▶ [Task to complete]
Every line of the data below is to be written out again exactly.
[Given entries]
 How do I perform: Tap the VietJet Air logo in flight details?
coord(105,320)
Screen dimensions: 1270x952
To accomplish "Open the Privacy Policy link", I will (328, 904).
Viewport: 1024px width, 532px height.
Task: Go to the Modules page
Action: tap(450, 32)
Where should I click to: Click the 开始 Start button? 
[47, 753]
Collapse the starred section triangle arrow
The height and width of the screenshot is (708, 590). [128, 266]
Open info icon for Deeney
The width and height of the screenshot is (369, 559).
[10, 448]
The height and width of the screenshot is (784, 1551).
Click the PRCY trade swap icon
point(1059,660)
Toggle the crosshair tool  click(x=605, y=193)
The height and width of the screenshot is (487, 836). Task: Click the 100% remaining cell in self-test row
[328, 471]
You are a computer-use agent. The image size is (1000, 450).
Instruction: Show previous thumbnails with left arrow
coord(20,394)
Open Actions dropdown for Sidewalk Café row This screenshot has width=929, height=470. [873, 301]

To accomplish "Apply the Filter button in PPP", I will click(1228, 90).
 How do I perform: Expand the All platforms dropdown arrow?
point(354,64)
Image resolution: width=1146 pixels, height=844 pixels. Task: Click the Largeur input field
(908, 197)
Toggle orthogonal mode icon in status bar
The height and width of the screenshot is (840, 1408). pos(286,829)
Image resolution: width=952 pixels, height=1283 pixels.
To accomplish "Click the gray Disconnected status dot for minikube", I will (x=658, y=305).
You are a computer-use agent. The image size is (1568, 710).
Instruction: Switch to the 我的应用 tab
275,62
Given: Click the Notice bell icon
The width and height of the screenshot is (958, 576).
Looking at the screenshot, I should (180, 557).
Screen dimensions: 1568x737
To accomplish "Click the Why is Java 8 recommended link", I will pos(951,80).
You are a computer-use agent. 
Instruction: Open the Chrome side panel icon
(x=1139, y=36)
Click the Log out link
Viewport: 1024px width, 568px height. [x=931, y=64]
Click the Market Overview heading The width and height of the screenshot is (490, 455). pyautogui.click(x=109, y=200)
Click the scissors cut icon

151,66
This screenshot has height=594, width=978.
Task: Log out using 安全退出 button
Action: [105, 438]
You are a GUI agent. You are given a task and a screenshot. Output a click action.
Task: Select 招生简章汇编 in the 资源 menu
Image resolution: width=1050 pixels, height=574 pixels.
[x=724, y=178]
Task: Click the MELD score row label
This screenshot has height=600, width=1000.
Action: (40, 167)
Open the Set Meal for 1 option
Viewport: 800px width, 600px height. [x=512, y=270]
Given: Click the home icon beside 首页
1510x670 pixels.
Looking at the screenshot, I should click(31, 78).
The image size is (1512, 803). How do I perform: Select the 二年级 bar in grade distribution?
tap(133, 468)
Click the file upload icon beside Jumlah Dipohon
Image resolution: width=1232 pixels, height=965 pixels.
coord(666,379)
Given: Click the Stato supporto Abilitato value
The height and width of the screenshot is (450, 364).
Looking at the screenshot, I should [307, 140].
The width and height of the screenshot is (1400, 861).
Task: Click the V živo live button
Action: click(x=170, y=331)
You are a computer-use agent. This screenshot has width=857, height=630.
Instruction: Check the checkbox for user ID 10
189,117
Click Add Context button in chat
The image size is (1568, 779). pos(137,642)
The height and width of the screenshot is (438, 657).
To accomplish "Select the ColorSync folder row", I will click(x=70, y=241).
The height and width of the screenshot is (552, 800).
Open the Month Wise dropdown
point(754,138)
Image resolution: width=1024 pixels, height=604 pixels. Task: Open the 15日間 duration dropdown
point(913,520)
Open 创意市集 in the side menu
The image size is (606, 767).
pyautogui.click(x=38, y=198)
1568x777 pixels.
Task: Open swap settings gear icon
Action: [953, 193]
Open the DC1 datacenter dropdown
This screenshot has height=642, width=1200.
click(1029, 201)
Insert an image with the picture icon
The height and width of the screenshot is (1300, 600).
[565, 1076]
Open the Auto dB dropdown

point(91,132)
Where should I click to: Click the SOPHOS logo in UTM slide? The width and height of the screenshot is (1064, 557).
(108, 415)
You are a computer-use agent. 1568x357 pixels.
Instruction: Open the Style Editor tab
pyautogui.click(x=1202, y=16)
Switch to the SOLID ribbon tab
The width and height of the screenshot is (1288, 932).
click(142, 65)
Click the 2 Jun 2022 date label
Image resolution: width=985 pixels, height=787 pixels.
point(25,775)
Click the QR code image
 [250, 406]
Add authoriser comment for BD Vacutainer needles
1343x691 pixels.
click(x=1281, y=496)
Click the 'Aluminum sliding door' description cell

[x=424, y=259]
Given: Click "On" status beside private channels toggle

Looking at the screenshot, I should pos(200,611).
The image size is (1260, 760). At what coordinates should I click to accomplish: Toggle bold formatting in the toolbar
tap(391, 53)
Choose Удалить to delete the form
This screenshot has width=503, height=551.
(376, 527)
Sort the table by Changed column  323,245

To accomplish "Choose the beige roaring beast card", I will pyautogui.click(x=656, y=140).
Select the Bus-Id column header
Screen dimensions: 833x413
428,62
[/Given entries]
▶ [Your solution]
 How do I perform: Tap the VietJet Air logo in flight details?
coord(105,320)
Screen dimensions: 1270x952
To accomplish "Open the Privacy Policy link", I will (328, 904).
Viewport: 1024px width, 532px height.
Task: Go to the Modules page
Action: tap(450, 32)
Where should I click to: Click the 开始 Start button? 
[47, 753]
Collapse the starred section triangle arrow
The height and width of the screenshot is (708, 590). [128, 266]
Open info icon for Deeney
The width and height of the screenshot is (369, 559).
[10, 448]
The height and width of the screenshot is (784, 1551).
Click the PRCY trade swap icon
point(1059,660)
Toggle the crosshair tool  click(x=605, y=193)
The height and width of the screenshot is (487, 836). Task: Click the 100% remaining cell in self-test row
[328, 471]
You are a computer-use agent. The image size is (1000, 450).
Instruction: Show previous thumbnails with left arrow
coord(20,394)
Open Actions dropdown for Sidewalk Café row This screenshot has width=929, height=470. [873, 301]

To accomplish "Apply the Filter button in PPP", I will click(1228, 90).
 How do I perform: Expand the All platforms dropdown arrow?
point(354,64)
Image resolution: width=1146 pixels, height=844 pixels. Task: Click the Largeur input field
(908, 197)
Toggle orthogonal mode icon in status bar
The height and width of the screenshot is (840, 1408). pos(286,829)
Image resolution: width=952 pixels, height=1283 pixels.
To accomplish "Click the gray Disconnected status dot for minikube", I will (x=658, y=305).
You are a computer-use agent. The image size is (1568, 710).
Instruction: Switch to the 我的应用 tab
275,62
Given: Click the Notice bell icon
The width and height of the screenshot is (958, 576).
Looking at the screenshot, I should (180, 557).
Screen dimensions: 1568x737
To accomplish "Click the Why is Java 8 recommended link", I will pos(951,80).
You are a computer-use agent. 
Instruction: Open the Chrome side panel icon
(x=1139, y=36)
Click the Log out link
Viewport: 1024px width, 568px height. [x=931, y=64]
Click the Market Overview heading The width and height of the screenshot is (490, 455). pyautogui.click(x=109, y=200)
Click the scissors cut icon

151,66
This screenshot has height=594, width=978.
Task: Log out using 安全退出 button
Action: [105, 438]
You are a GUI agent. You are given a task and a screenshot. Output a click action.
Task: Select 招生简章汇编 in the 资源 menu
Image resolution: width=1050 pixels, height=574 pixels.
[x=724, y=178]
Task: Click the MELD score row label
This screenshot has height=600, width=1000.
Action: (40, 167)
Open the Set Meal for 1 option
Viewport: 800px width, 600px height. [x=512, y=270]
Given: Click the home icon beside 首页
1510x670 pixels.
Looking at the screenshot, I should click(31, 78).
The image size is (1512, 803). How do I perform: Select the 二年级 bar in grade distribution?
tap(133, 468)
Click the file upload icon beside Jumlah Dipohon
Image resolution: width=1232 pixels, height=965 pixels.
coord(666,379)
Given: Click the Stato supporto Abilitato value
The height and width of the screenshot is (450, 364).
Looking at the screenshot, I should [307, 140].
The width and height of the screenshot is (1400, 861).
Task: Click the V živo live button
Action: click(x=170, y=331)
You are a computer-use agent. This screenshot has width=857, height=630.
Instruction: Check the checkbox for user ID 10
189,117
Click Add Context button in chat
The image size is (1568, 779). pos(137,642)
The height and width of the screenshot is (438, 657).
To accomplish "Select the ColorSync folder row", I will click(x=70, y=241).
The height and width of the screenshot is (552, 800).
Open the Month Wise dropdown
point(754,138)
Image resolution: width=1024 pixels, height=604 pixels. Task: Open the 15日間 duration dropdown
point(913,520)
Open 创意市集 in the side menu
The image size is (606, 767).
pyautogui.click(x=38, y=198)
1568x777 pixels.
Task: Open swap settings gear icon
Action: [953, 193]
Open the DC1 datacenter dropdown
This screenshot has height=642, width=1200.
click(1029, 201)
Insert an image with the picture icon
The height and width of the screenshot is (1300, 600).
[565, 1076]
Open the Auto dB dropdown

point(91,132)
Where should I click to: Click the SOPHOS logo in UTM slide? The width and height of the screenshot is (1064, 557).
(108, 415)
You are a computer-use agent. 1568x357 pixels.
Instruction: Open the Style Editor tab
pyautogui.click(x=1202, y=16)
Switch to the SOLID ribbon tab
The width and height of the screenshot is (1288, 932).
click(142, 65)
Click the 2 Jun 2022 date label
Image resolution: width=985 pixels, height=787 pixels.
point(25,775)
Click the QR code image
 [250, 406]
Add authoriser comment for BD Vacutainer needles
1343x691 pixels.
click(x=1281, y=496)
Click the 'Aluminum sliding door' description cell

[x=424, y=259]
Given: Click "On" status beside private channels toggle

Looking at the screenshot, I should pos(200,611).
The image size is (1260, 760). At what coordinates should I click to accomplish: Toggle bold formatting in the toolbar
tap(391, 53)
Choose Удалить to delete the form
This screenshot has width=503, height=551.
(376, 527)
Sort the table by Changed column  323,245

To accomplish "Choose the beige roaring beast card", I will pyautogui.click(x=656, y=140).
Select the Bus-Id column header
Screen dimensions: 833x413
428,62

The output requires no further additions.